Update 3: Merging Demographics and Exploring Modeling

Concise Project Refresher

Our project is using approximately 140 surveys on climate opinion in order to determine how different demographics influence opinions on climate change. The surveys we are using are public data that ask a variety of questions on the importance and validity of climate change, as well as demographic variables of the respondent such as education level, income, race, age, and gender across multiple countries.

Monthly Efforts

For the past few weeks the team has been continuing to finalize our megapoll dataset and seeking out ways to standardize the demographic survey responses we’ve begun inserting into it. As a brief reminder, this is a comprehensive dataset which contains climate concern survey responses and the respondents’ demographic information. The demographic information needs to be standardized because they are coming from many different sources/surveys and not every question/answer is the same across all of them.

At this point we have gone through most of the surveys and extracted the relevant demographic data from them; the remaining surveys either do not have codebooks and/or we cannot discern from the associated .csv files what responses correspond to what questions, so as a group we met and agreed that in order to stay on track with our project timeline we would need to begin moving onto standardization and model training.

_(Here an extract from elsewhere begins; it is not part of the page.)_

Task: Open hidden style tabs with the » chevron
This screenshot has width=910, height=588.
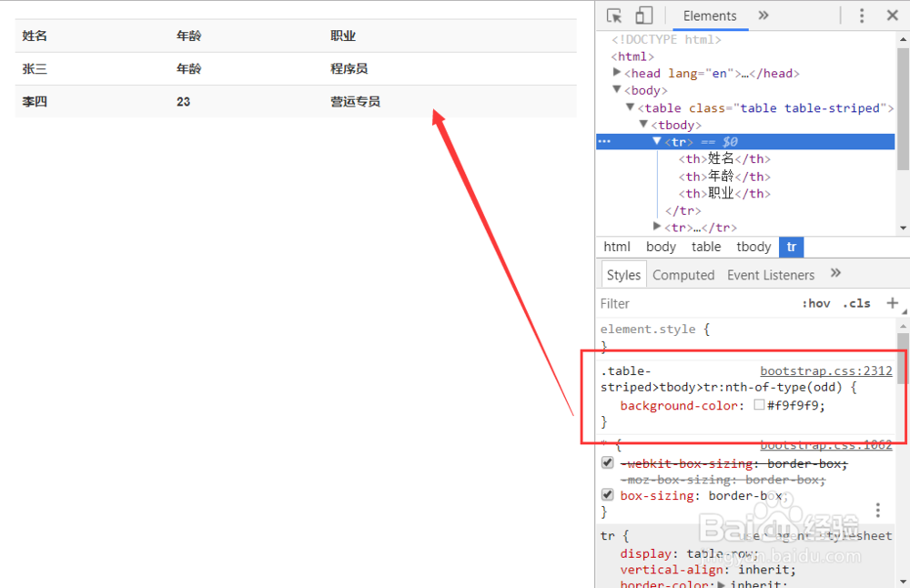Action: tap(837, 274)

Thinking about how we’d exactly standardize the demographic variables of interest to us has been our primary task as of late and we’ve recently begun testing out some modeling approaches with both logistic and now linear regression.We started standardizing demographics based on the standardizations that were most attainable to finish. We have started with only standardizing gender, age, religion, and education level. We ultimately decided on dropping our interest in the Number of Children variable as a demographic because not enough surveys asked the question nor did we feel the insights we’d possibly gather from it would be worth the time investment in comparison to the other variables.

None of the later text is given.